Failure to detect overflows into an allocated area within a struct
ID0002327: This issue was created automatically from Mantis Issue 2327. Further discussion may take place here.
| Id | Project | Category | View | Due Date | Updated |
|---|---|---|---|---|---|
| ID0002327 | Frama-C | Plug-in > E-ACSL | public | 2017-08-24 | 2019-01-25 |
| Reporter | kvorobyov | Assigned To | signoles | Resolution | open |
| Priority | normal | Severity | minor | Reproducibility | always |
| Platform | - | OS | - | OS Version | - |
| Product Version | - | Target Version | - | Fixed in Version | - |
Description :
Presently E-ACSL treats structs as single units of program allocation issuing one call to store_block per struct.
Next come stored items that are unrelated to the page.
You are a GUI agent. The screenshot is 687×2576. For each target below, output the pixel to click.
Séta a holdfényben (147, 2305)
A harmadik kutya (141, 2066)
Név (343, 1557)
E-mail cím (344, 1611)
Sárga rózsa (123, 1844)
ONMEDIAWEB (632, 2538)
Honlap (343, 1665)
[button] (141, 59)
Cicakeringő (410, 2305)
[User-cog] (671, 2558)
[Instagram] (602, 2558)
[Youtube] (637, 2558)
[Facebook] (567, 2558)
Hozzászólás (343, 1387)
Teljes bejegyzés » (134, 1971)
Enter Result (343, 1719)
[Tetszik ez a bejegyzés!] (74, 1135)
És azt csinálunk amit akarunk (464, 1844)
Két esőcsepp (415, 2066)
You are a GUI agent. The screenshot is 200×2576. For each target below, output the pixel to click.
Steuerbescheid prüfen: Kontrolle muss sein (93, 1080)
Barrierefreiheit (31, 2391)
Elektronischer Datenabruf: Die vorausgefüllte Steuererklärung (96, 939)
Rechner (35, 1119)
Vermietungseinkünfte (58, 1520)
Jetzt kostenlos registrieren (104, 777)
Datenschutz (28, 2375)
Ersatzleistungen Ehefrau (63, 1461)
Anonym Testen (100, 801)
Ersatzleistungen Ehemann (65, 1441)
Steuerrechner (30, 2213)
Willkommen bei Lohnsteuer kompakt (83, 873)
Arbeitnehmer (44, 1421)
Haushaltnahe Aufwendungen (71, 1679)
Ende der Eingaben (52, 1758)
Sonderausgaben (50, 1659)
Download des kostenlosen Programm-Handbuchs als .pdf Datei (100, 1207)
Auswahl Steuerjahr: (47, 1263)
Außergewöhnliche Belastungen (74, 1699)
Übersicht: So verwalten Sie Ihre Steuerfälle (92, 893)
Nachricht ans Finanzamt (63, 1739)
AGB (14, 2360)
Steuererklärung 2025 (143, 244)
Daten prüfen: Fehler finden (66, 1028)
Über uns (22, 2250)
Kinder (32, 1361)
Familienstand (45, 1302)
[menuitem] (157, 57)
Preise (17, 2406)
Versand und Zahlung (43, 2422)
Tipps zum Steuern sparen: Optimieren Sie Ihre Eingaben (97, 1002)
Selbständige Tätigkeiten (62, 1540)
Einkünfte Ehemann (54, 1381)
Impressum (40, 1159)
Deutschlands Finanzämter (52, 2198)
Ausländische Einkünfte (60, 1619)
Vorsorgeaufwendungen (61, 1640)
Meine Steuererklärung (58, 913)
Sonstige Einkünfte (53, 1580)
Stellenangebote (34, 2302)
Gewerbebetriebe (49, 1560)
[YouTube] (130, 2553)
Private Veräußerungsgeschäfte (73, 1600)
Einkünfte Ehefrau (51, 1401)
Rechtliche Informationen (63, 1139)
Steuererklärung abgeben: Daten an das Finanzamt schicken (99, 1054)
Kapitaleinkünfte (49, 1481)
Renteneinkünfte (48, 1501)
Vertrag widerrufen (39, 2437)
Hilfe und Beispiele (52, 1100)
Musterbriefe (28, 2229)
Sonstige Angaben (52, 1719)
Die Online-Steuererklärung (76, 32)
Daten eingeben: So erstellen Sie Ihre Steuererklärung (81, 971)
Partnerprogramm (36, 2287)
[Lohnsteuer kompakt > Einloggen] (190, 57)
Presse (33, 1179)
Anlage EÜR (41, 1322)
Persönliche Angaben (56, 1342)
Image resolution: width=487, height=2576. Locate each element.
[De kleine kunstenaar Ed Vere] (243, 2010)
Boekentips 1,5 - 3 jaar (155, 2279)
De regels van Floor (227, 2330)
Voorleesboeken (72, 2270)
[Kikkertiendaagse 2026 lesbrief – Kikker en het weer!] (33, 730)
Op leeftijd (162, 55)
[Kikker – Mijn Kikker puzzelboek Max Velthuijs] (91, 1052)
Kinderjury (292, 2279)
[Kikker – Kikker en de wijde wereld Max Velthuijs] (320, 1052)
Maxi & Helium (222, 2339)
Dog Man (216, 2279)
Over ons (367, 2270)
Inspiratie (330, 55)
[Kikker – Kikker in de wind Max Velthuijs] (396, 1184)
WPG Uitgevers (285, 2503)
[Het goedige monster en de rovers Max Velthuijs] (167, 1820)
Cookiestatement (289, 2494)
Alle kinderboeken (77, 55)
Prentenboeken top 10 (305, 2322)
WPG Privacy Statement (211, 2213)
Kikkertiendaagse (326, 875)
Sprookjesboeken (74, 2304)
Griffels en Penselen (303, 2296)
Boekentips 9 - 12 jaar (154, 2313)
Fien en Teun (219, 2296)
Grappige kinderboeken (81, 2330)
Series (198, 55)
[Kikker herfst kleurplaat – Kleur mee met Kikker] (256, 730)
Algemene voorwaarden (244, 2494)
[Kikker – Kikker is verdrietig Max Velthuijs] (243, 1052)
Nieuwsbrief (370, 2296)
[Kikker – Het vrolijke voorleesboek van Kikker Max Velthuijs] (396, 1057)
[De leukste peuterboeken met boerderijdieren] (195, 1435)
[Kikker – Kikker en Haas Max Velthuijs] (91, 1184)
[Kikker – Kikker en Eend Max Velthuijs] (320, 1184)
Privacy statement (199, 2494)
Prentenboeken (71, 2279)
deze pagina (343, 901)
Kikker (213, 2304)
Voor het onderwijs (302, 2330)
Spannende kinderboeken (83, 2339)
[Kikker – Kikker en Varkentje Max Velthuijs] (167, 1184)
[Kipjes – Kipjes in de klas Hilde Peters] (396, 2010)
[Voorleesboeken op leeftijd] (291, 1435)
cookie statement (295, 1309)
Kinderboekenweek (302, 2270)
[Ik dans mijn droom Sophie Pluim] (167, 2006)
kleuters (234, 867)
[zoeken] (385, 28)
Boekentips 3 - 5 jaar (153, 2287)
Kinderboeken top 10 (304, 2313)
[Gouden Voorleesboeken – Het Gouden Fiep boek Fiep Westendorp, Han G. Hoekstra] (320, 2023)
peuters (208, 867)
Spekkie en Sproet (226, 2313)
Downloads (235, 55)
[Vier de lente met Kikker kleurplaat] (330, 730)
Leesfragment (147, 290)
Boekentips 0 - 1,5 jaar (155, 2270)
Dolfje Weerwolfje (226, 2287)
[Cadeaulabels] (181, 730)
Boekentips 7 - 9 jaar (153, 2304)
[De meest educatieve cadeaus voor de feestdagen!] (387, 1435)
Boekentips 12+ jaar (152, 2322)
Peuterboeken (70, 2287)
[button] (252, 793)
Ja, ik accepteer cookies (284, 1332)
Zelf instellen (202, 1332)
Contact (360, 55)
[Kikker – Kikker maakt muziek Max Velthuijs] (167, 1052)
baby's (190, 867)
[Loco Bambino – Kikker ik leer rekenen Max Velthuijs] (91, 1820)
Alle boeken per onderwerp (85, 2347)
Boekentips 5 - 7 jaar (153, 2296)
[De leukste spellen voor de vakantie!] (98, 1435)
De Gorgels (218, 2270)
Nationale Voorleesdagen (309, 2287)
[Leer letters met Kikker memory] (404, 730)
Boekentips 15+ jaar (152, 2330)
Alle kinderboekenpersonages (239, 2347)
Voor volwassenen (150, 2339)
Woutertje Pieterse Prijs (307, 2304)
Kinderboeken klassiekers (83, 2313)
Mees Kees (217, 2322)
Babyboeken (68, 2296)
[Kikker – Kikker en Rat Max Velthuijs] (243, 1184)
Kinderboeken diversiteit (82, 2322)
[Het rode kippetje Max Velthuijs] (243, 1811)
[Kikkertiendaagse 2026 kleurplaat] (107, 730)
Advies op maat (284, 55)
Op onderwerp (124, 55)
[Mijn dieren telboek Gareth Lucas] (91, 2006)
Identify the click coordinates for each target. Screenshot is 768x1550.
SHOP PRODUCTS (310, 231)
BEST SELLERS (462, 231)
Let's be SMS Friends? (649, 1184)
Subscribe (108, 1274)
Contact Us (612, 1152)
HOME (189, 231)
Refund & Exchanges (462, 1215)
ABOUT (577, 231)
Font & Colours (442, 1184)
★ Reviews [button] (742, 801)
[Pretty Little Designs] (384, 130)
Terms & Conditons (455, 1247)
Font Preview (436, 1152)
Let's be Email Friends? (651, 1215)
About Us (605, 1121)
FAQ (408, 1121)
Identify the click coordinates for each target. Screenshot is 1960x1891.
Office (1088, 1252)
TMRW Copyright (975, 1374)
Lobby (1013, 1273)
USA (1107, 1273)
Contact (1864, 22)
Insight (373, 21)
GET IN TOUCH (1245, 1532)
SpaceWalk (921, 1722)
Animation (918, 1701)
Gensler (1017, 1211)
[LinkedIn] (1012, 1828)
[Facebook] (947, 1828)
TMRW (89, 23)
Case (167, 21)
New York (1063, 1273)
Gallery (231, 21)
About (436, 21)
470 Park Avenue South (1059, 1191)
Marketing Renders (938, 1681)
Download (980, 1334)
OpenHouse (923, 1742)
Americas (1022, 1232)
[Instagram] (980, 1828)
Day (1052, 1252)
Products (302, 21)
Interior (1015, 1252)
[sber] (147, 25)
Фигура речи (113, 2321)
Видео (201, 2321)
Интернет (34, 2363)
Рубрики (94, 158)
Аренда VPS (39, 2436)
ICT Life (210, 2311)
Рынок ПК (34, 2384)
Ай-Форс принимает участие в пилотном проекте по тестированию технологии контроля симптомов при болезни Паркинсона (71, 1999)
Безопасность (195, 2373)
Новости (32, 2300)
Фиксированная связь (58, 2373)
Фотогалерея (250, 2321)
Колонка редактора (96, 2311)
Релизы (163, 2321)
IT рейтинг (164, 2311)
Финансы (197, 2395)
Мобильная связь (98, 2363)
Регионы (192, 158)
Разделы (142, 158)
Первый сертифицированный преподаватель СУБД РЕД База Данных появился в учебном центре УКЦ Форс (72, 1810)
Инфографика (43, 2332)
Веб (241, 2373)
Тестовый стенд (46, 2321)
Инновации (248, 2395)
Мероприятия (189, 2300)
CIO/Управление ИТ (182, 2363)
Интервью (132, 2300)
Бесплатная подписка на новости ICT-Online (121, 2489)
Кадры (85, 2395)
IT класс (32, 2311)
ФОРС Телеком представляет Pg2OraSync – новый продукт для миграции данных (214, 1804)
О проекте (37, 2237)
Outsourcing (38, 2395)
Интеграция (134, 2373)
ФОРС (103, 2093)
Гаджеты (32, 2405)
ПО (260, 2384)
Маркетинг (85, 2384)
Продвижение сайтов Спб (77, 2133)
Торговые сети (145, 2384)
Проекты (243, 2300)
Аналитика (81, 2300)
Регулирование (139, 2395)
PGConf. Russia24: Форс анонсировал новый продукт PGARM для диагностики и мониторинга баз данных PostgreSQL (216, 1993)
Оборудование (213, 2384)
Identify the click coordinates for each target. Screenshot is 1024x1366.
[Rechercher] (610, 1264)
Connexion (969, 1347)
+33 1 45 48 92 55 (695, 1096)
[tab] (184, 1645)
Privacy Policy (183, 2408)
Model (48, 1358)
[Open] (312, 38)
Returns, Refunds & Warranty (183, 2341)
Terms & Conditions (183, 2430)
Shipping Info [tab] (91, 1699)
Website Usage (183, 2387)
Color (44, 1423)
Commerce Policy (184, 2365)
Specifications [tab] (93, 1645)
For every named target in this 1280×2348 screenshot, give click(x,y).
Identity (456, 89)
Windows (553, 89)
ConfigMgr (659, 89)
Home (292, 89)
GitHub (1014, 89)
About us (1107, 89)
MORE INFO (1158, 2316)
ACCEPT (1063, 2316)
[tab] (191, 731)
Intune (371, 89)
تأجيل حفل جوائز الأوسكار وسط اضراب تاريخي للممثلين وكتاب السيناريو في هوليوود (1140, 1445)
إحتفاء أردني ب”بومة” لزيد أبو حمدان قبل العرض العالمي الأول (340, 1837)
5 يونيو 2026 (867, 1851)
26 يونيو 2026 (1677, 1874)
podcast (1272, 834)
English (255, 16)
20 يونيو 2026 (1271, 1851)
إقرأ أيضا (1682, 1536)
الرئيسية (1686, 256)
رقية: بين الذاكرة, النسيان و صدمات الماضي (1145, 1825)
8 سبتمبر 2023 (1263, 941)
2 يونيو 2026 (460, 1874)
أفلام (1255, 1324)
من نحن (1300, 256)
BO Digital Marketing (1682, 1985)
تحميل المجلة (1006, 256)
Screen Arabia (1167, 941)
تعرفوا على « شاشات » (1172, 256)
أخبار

Such an approach fails to detect overflows within structs. Consider, for instance, the following program:
int main() { struct node { char buf1[8]; char buf2[8]; } n; /*@assert manual_assertion: \valid(&n.buf1[12]); */ n.buf1[12] = '0'; return 0; }
This program results in an overflow via assignment n.buf1[12] = '0'; that accesses buffer n.buf2 via n.buf1. However, since E-ACSL treats n as a single memory block the issue is not detected.